TASK DETAILS: Copy out the following listing word for word, leaving out no line.

EXTRACTED ENTRIES:
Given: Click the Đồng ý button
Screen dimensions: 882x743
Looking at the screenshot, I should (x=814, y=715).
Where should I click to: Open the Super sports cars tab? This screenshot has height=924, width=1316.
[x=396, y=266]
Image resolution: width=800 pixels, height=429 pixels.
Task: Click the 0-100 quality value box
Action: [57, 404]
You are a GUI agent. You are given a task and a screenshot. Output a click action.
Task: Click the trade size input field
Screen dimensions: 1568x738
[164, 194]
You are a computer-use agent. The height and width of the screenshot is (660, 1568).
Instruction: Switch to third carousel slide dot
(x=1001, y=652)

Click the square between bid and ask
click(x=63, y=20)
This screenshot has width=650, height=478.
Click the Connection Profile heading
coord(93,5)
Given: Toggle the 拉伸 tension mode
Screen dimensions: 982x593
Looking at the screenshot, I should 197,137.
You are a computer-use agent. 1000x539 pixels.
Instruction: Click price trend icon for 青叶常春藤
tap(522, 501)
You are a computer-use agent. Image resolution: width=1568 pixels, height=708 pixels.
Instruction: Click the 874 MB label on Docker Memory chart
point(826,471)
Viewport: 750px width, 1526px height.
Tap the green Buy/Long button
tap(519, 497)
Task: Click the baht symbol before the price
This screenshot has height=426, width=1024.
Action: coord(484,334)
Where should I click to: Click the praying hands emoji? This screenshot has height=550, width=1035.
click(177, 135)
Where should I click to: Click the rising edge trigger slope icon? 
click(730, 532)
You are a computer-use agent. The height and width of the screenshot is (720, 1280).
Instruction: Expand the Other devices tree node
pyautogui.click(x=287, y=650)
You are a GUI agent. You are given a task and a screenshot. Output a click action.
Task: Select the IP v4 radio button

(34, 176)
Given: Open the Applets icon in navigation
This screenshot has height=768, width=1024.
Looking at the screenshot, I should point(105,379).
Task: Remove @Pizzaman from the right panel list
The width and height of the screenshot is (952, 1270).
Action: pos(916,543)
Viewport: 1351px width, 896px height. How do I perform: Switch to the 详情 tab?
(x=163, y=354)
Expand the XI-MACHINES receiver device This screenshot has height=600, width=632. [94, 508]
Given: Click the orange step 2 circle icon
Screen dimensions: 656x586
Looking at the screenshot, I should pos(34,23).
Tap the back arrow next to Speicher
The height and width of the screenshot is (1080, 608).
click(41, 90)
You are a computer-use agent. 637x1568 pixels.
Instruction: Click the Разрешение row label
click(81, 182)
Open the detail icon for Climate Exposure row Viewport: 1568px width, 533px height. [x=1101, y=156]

COMPLETE OUTPUT:
Given: Click the Đồng ý button
Screen dimensions: 882x743
Looking at the screenshot, I should (x=814, y=715).
Where should I click to: Open the Super sports cars tab? This screenshot has height=924, width=1316.
[x=396, y=266]
Image resolution: width=800 pixels, height=429 pixels.
Task: Click the 0-100 quality value box
Action: [57, 404]
You are a GUI agent. You are given a task and a screenshot. Output a click action.
Task: Click the trade size input field
Screen dimensions: 1568x738
[164, 194]
You are a computer-use agent. The height and width of the screenshot is (660, 1568).
Instruction: Switch to third carousel slide dot
(x=1001, y=652)

Click the square between bid and ask
click(x=63, y=20)
This screenshot has width=650, height=478.
Click the Connection Profile heading
coord(93,5)
Given: Toggle the 拉伸 tension mode
Screen dimensions: 982x593
Looking at the screenshot, I should 197,137.
You are a computer-use agent. 1000x539 pixels.
Instruction: Click price trend icon for 青叶常春藤
tap(522, 501)
You are a computer-use agent. Image resolution: width=1568 pixels, height=708 pixels.
Instruction: Click the 874 MB label on Docker Memory chart
point(826,471)
Viewport: 750px width, 1526px height.
Tap the green Buy/Long button
tap(519, 497)
Task: Click the baht symbol before the price
This screenshot has height=426, width=1024.
Action: coord(484,334)
Where should I click to: Click the praying hands emoji? This screenshot has height=550, width=1035.
click(177, 135)
Where should I click to: Click the rising edge trigger slope icon? 
click(730, 532)
You are a computer-use agent. The height and width of the screenshot is (720, 1280).
Instruction: Expand the Other devices tree node
pyautogui.click(x=287, y=650)
You are a GUI agent. You are given a task and a screenshot. Output a click action.
Task: Select the IP v4 radio button

(34, 176)
Given: Open the Applets icon in navigation
This screenshot has height=768, width=1024.
Looking at the screenshot, I should point(105,379).
Task: Remove @Pizzaman from the right panel list
The width and height of the screenshot is (952, 1270).
Action: pos(916,543)
Viewport: 1351px width, 896px height. How do I perform: Switch to the 详情 tab?
(x=163, y=354)
Expand the XI-MACHINES receiver device This screenshot has height=600, width=632. [94, 508]
Given: Click the orange step 2 circle icon
Screen dimensions: 656x586
Looking at the screenshot, I should pos(34,23).
Tap the back arrow next to Speicher
The height and width of the screenshot is (1080, 608).
click(41, 90)
You are a computer-use agent. 637x1568 pixels.
Instruction: Click the Разрешение row label
click(81, 182)
Open the detail icon for Climate Exposure row Viewport: 1568px width, 533px height. [x=1101, y=156]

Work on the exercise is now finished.